Après quelques mois de pratique du souffle et de concentration, mes réactions émotionnelles s’étaient déjà un peu modifiées. Le yoga ashtanga sollicite le système nerveux en le renforçant, en l’équilibrant, telle est mon expérience (et pas que la mienne heureusement). C’est une pratique qui pose, qui ancre dans la réalité. À quoi cela sert-il me direz-vous ? Pour vous répondre, je vais prendre le détour d’une anecdote de la « vraie » vie : je suis au service des impôts, j’attends depuis 40 minutes et j’ai un cours dans 30 minutes. Un employé me reçoit et tandis qu’il jette un regard que j’interprète comme dédaigneux sur mon jogging (je suis entre deux cours), je lui explique les raisons de ma venue et j’attends ses lumières. Au lieu de cela, l’homme démarre au quart de tour et me hurle dessus sur fond de discours dramatisant : « Mais vous vous rendez compte que ce papier était très très important !!!! ». Oui, c’est pour ça que je suis là, mon activité professionnelle est en jeu. Armé d’un feutre Weleda, il dégaine alors un tableau et me trace les lignes d’un schéma auquel je ne comprends rien. C’est le pire pédagogue de tous les temps et je tends à penser qu’il fait même un peu exprès.
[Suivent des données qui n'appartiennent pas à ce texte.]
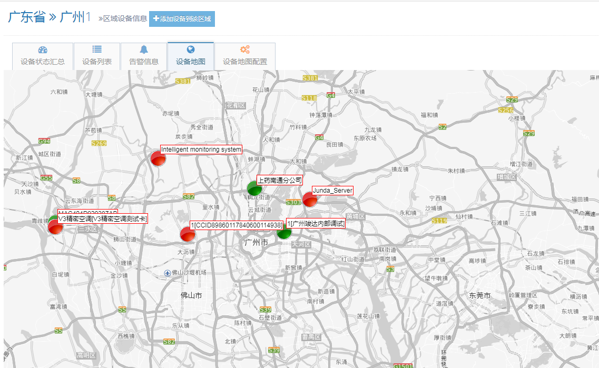Click the red marker for Intelligent monitoring system

coord(158,158)
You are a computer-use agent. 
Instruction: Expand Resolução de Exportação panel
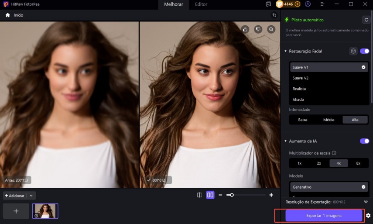pyautogui.click(x=366, y=202)
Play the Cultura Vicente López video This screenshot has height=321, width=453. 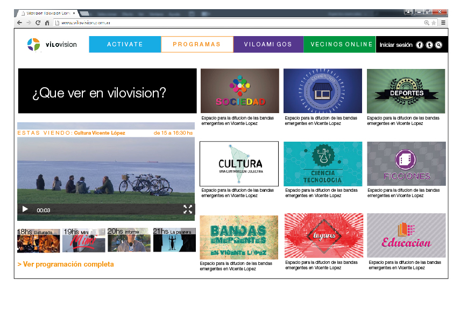[25, 209]
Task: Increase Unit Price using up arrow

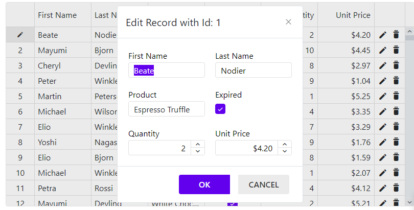Action: pos(285,144)
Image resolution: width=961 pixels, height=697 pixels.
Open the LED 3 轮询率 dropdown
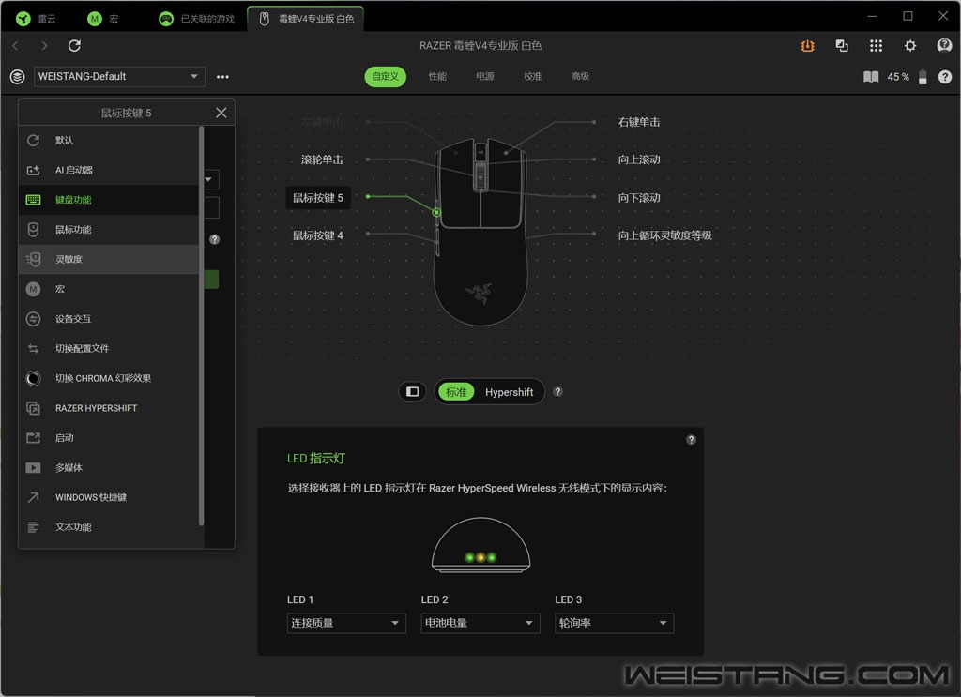pos(614,623)
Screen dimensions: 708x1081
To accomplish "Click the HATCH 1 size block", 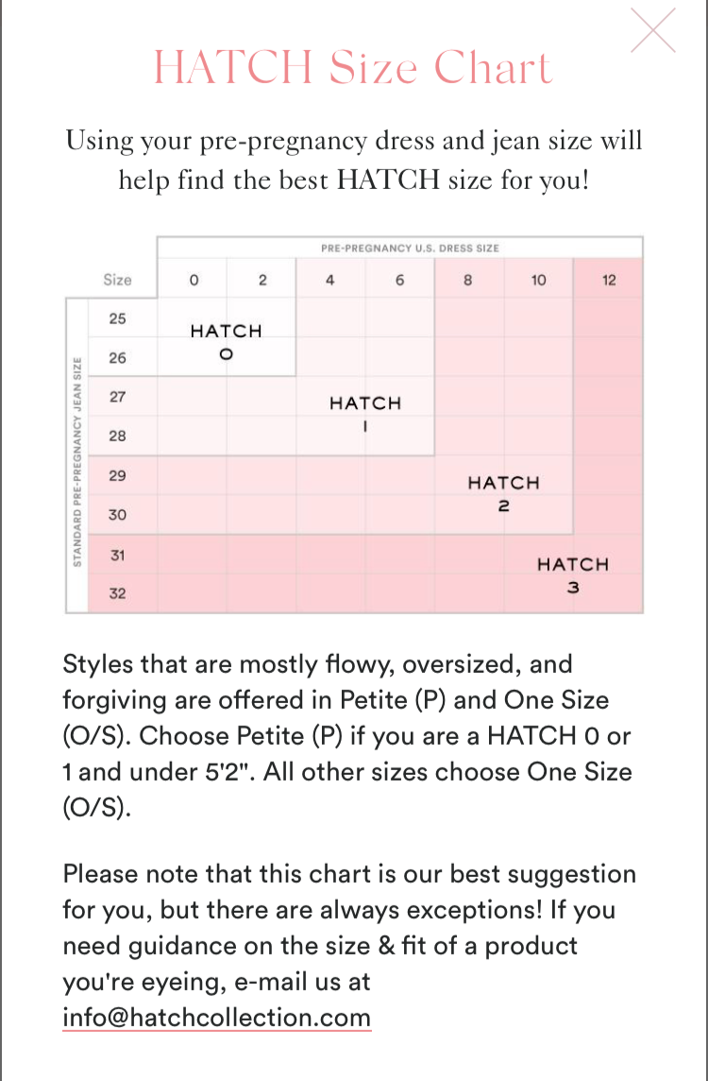I will pos(365,414).
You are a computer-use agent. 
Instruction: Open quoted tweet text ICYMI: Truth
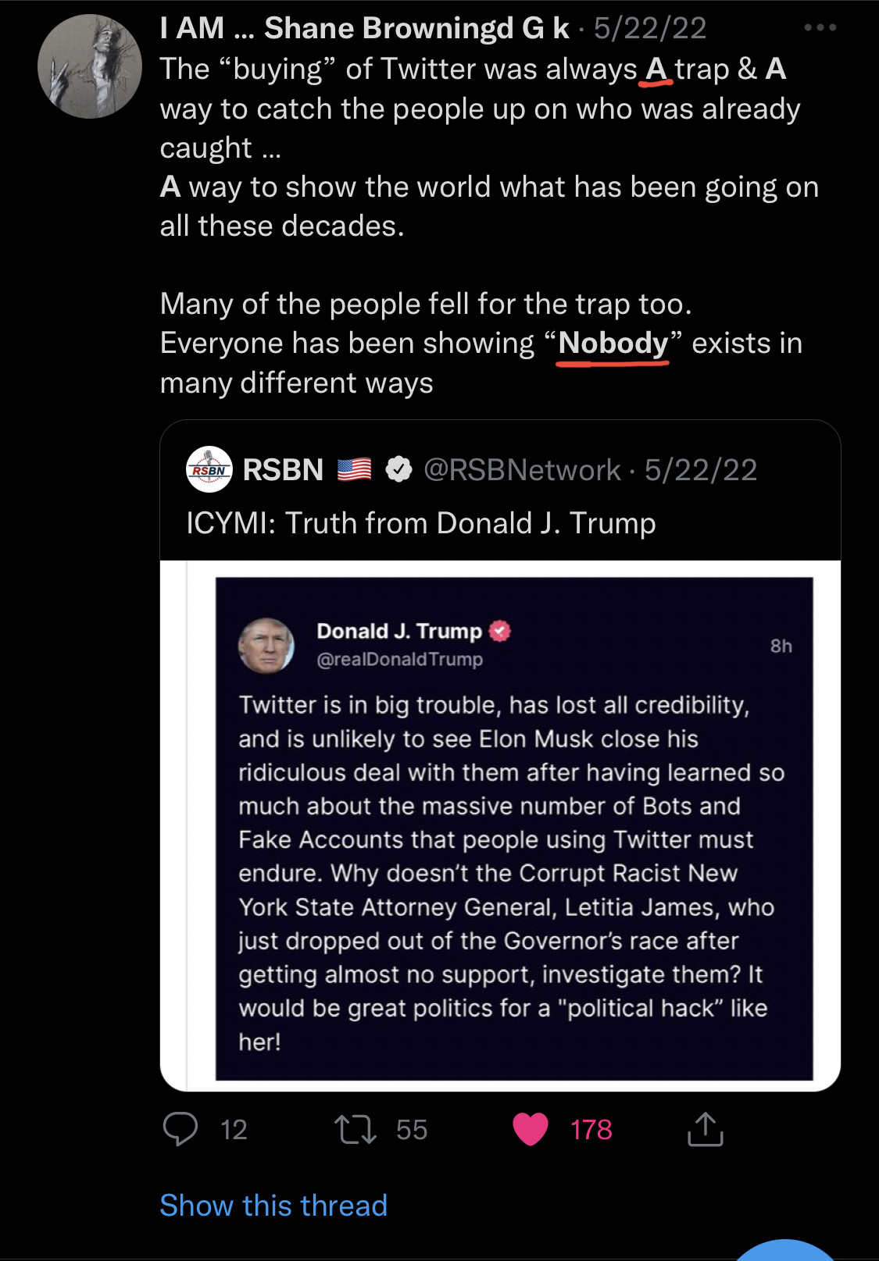[x=421, y=523]
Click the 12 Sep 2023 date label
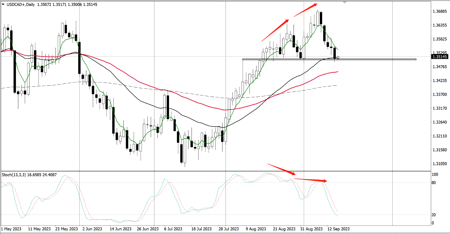 coord(338,229)
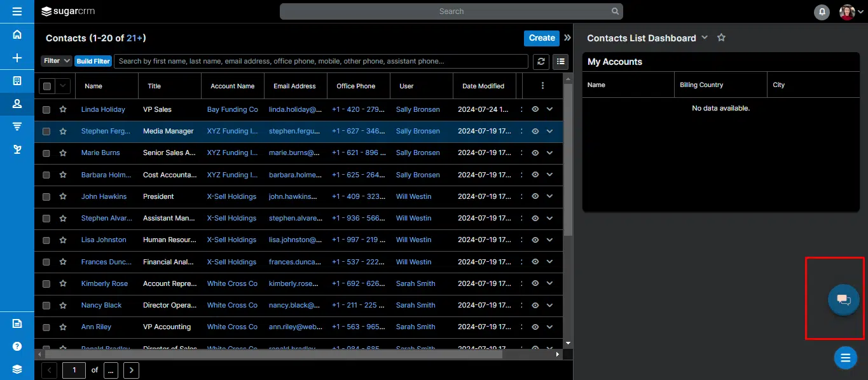Open the hamburger menu in top-left corner
This screenshot has width=868, height=380.
tap(17, 11)
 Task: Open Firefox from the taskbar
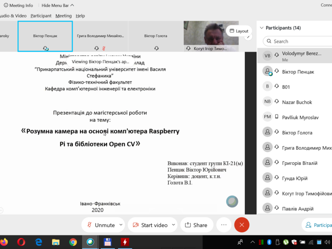tap(4, 242)
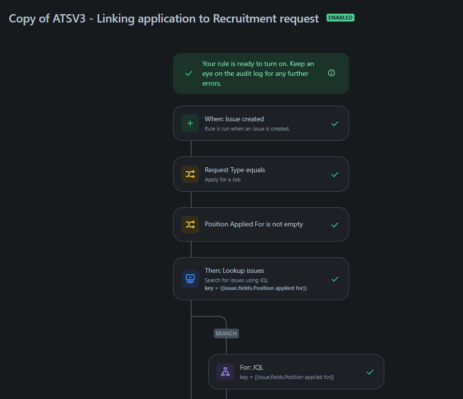Open Then: Lookup issues action
463x399 pixels.
[261, 279]
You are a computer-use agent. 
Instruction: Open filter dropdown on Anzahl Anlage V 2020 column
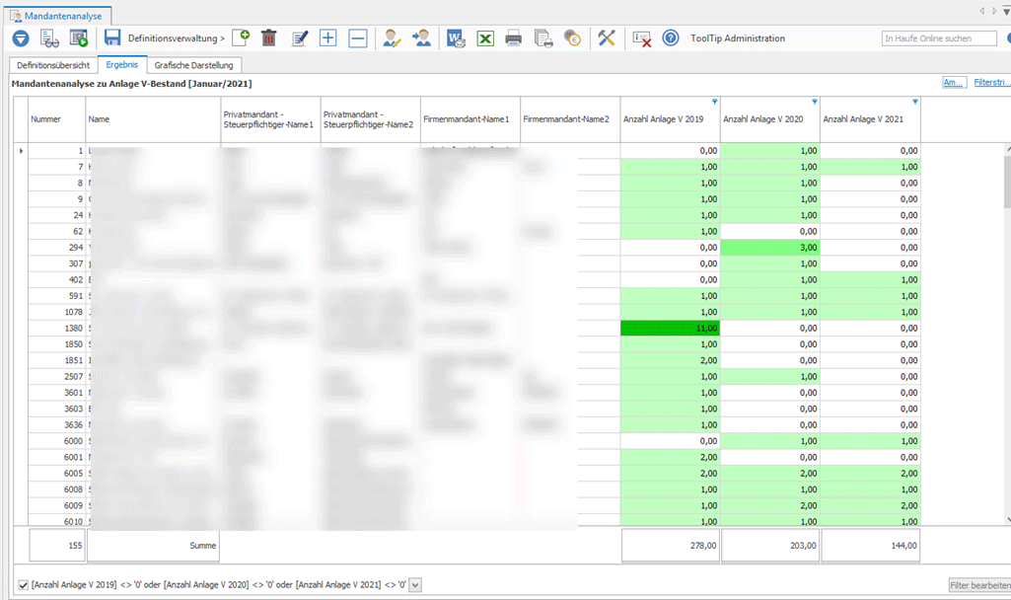pos(814,102)
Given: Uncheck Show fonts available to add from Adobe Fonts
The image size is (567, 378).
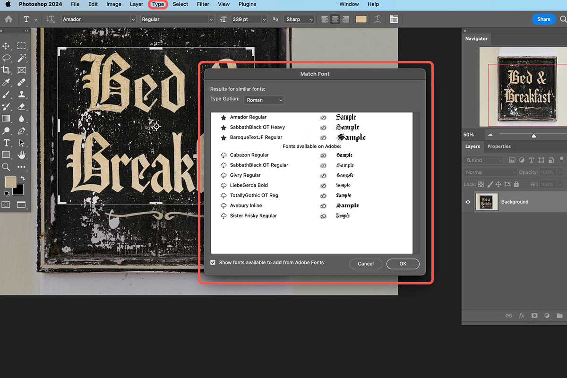Looking at the screenshot, I should (213, 262).
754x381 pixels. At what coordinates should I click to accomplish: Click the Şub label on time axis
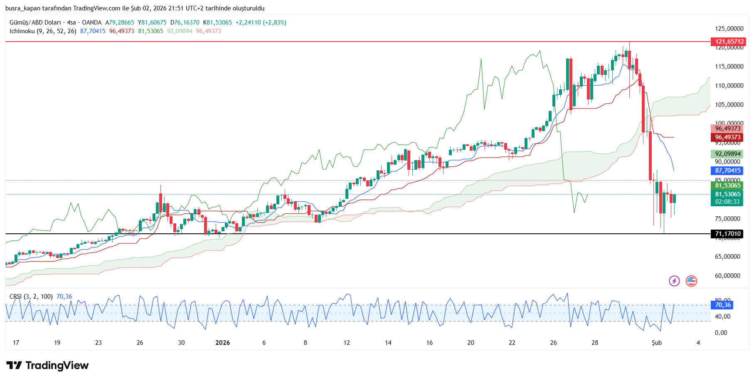click(x=656, y=343)
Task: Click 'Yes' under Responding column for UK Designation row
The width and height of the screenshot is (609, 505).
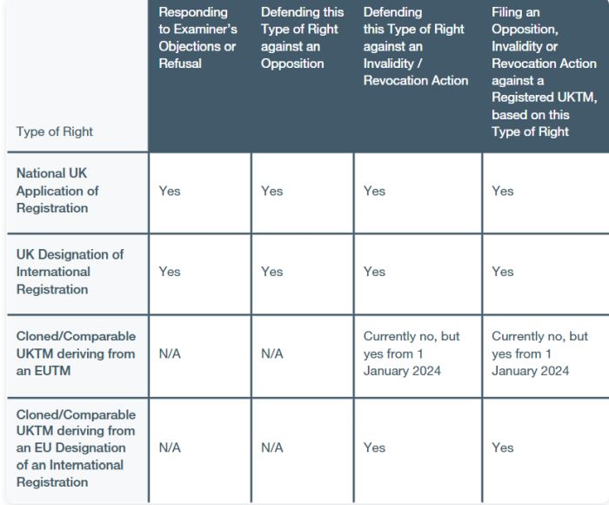Action: [170, 272]
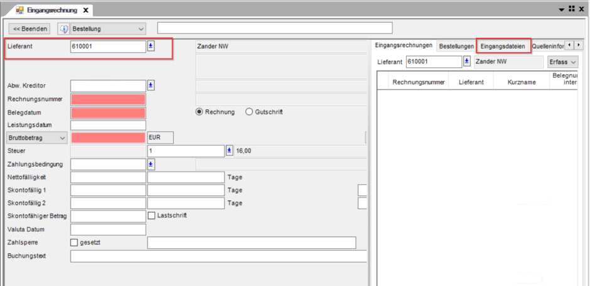590x286 pixels.
Task: Click the Rechnungsnummer column header
Action: [x=419, y=82]
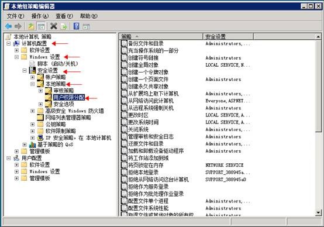Expand the 高级安全 Windows 防火墙 node

click(x=32, y=111)
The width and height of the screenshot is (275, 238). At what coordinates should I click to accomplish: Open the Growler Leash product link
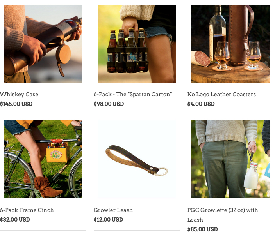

Mon cœur bat rapidement et alors que je lui renvoie que ce n’est pas clair, qu’il doit me réexpliquer s’il-vous-plaît, il se poste debout, la main sur la poignée de la porte attendant mon départ. Intérieurement j’observe celui que je considère comme décentré et je lui dis calmement : « Monsieur, je ne bougerai pas de ce siège sans avoir noté comment régler ce problème. » Silence. « Je ne bougerai pas, tout simplement ». Et je souris (même si mon cœur bat toujours vite) car j’ai fait ma pratique, je me sens solide intérieurement et je ne bougerai pas. Vraiment. Et je n’ai pas peur.
Je remercie tous mes enseignants pour leur patience et pour leurs enseignements. Quand à notre bonhomme, il a été forcé de se rasseoir pour m’expliquer comment résoudre mon problème. Pratique, patience, persévérance. Yoga.